Stored data entries
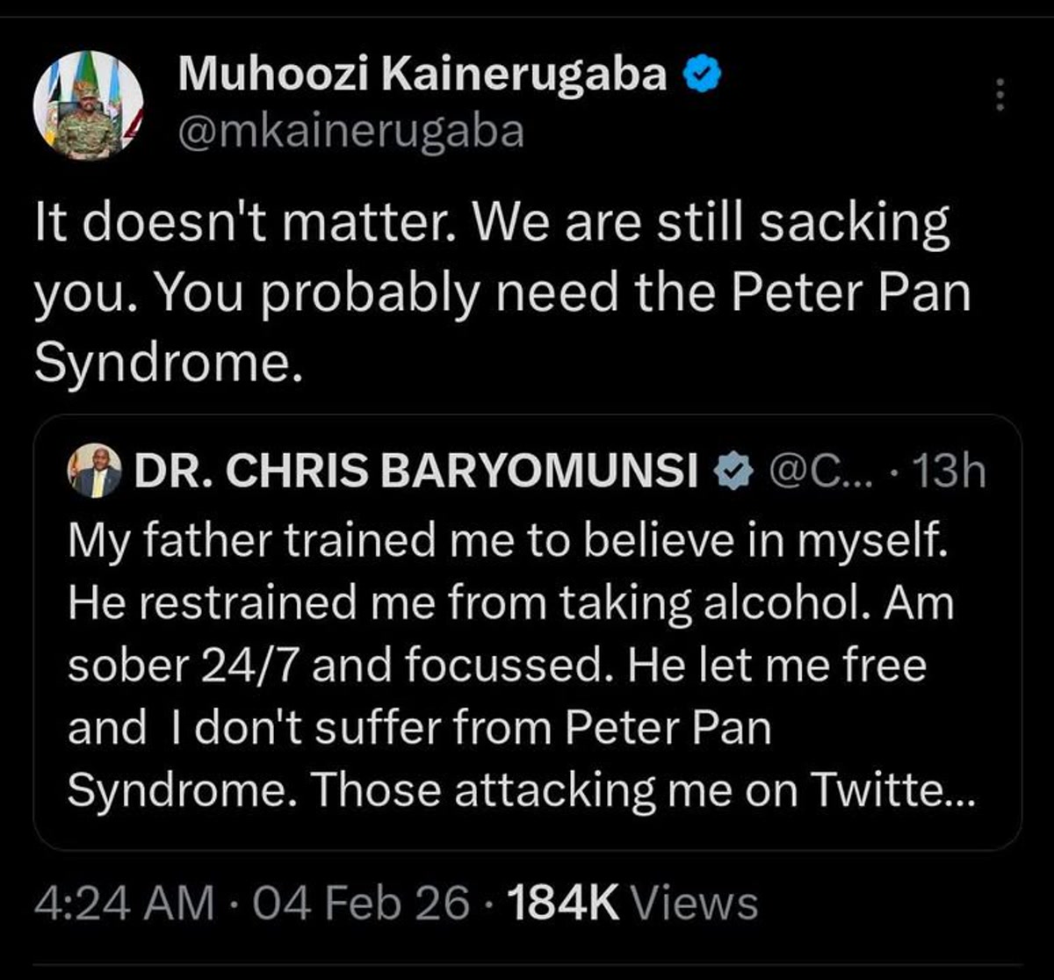Open the three-dot more options menu
1054x980 pixels.
[997, 92]

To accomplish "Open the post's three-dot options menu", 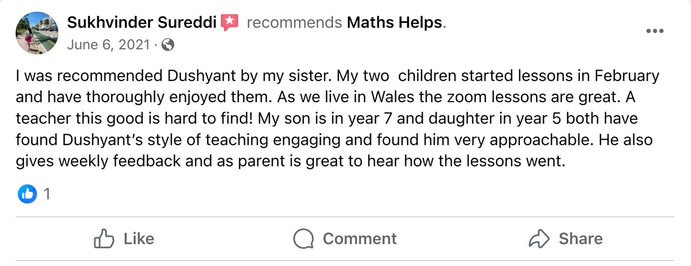I will (654, 31).
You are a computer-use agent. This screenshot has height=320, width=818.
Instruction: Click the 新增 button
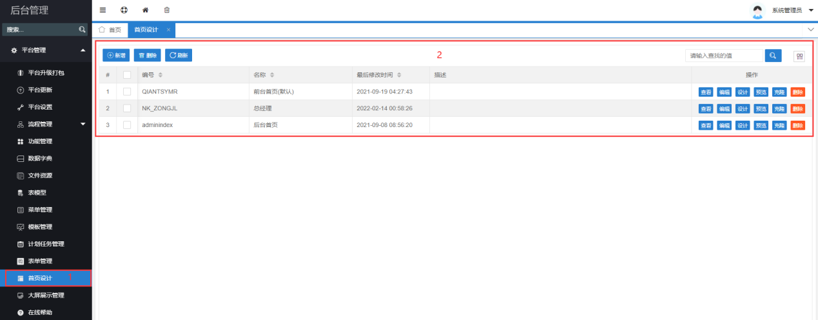116,55
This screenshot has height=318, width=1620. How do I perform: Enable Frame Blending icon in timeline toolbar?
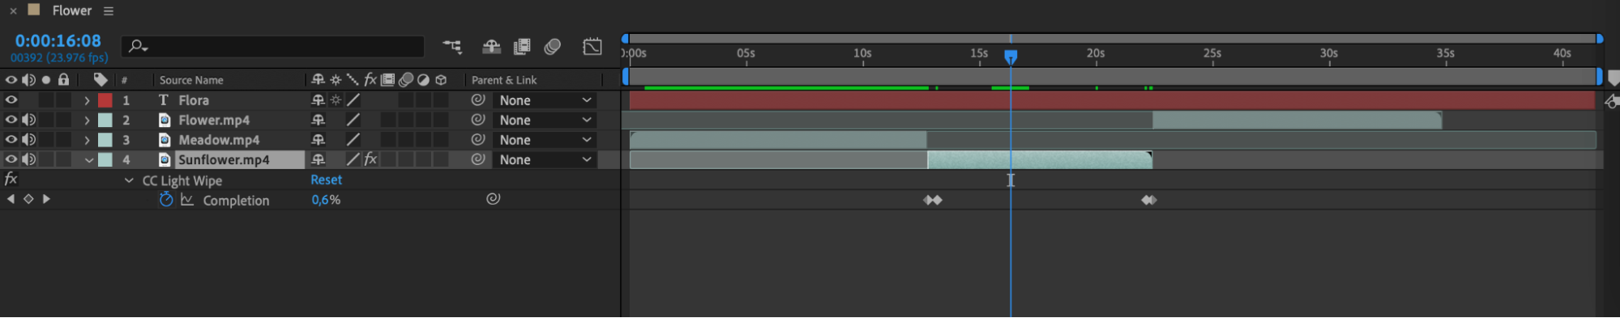click(x=522, y=47)
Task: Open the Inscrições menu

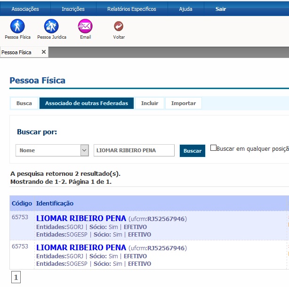Action: tap(73, 9)
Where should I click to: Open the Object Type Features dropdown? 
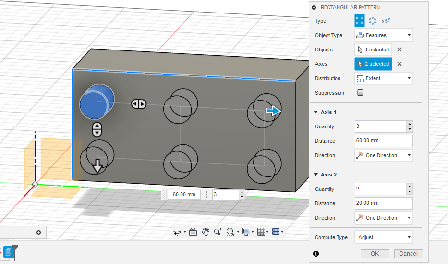tap(384, 35)
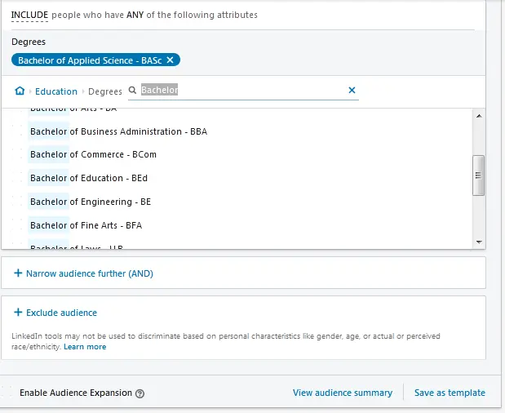Clear the Bachelor search text
505x413 pixels.
(352, 91)
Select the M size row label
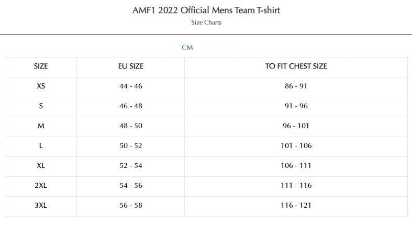Screen dimensions: 412x226 (x=41, y=126)
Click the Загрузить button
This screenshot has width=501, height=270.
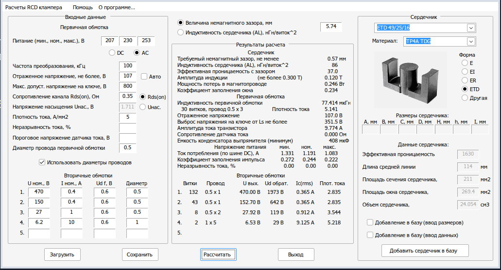[62, 254]
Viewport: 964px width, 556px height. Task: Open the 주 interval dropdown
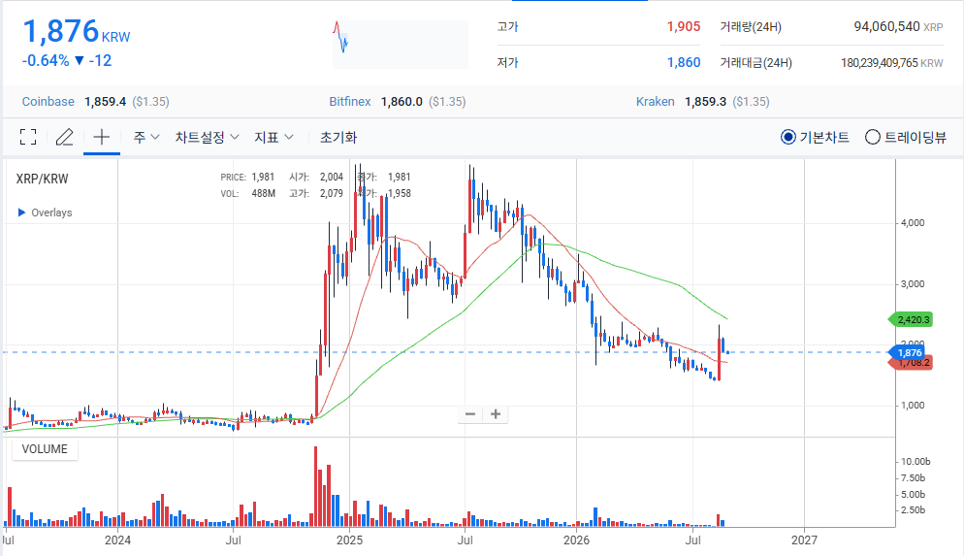(146, 137)
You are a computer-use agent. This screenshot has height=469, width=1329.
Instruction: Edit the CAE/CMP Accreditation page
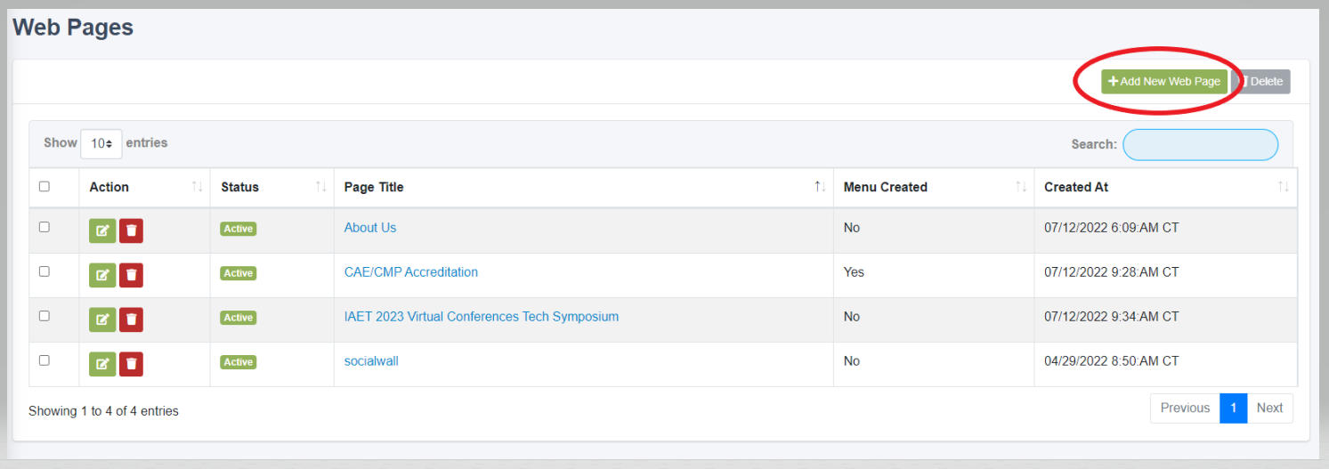(102, 275)
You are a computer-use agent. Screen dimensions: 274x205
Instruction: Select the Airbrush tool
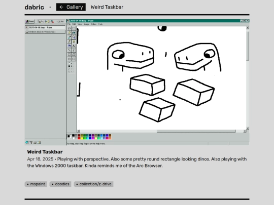(70, 46)
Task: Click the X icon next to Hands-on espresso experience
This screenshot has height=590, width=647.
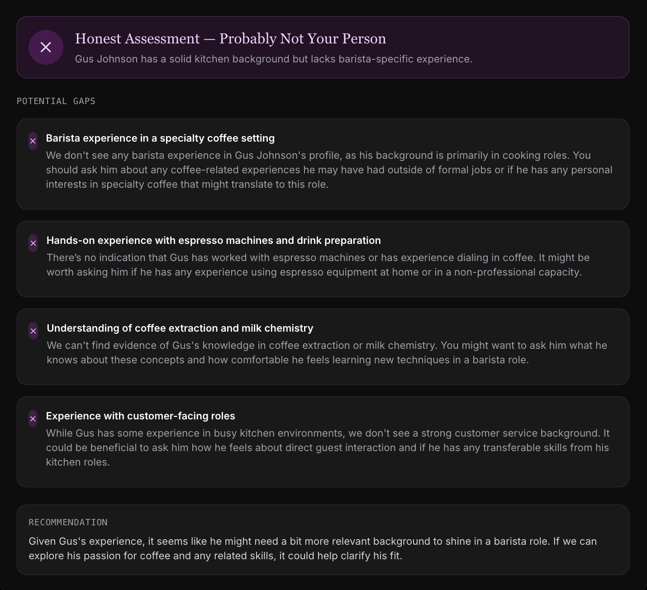Action: pyautogui.click(x=33, y=243)
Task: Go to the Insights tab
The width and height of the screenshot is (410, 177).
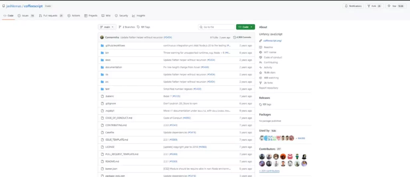Action: coord(138,16)
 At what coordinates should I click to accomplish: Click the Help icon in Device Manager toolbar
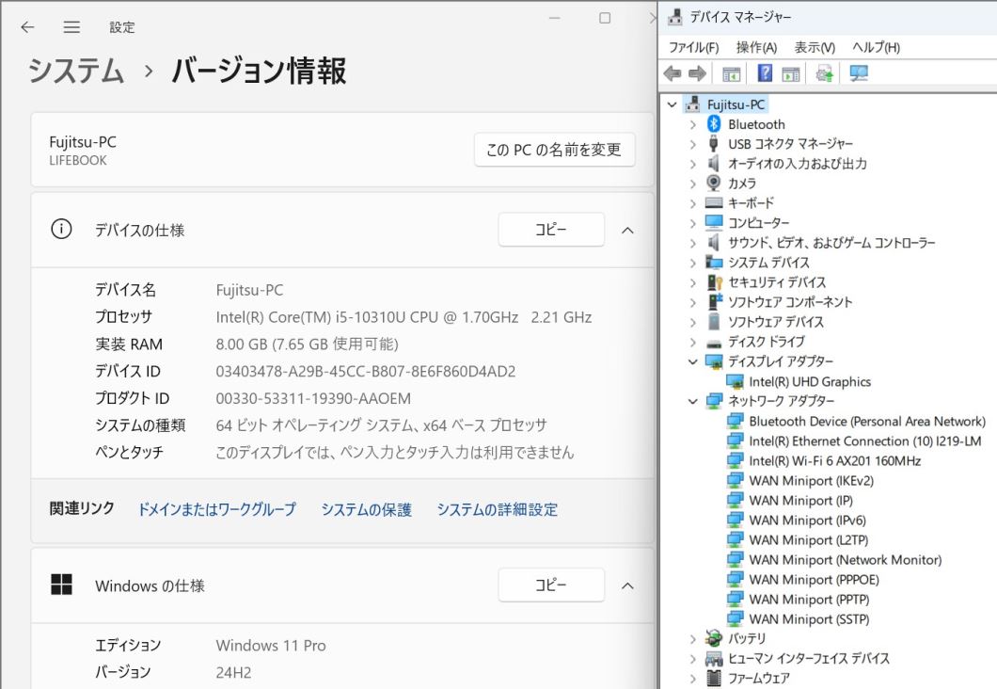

__Task details__. The lines to set down run from the line with "Instruction: Click the 新增 button" up to and including the line with "Click the Загрузить button" in the entries above. Reproduce them exactly, with no pictures.

__Answer section__.
Instruction: Click the 新增 button
116,55
This screenshot has height=318, width=1620. How do I perform: Enable Frame Blending icon in timeline toolbar?
click(x=522, y=47)
Task: Open the Inscrições menu

Action: tap(73, 9)
Where should I click to: Open the Object Type Features dropdown? 
tap(384, 35)
Clear the Bachelor search text
505x413 pixels.
(352, 91)
Select the M size row label
Screen dimensions: 412x226 (x=41, y=126)
Click the Загрузить button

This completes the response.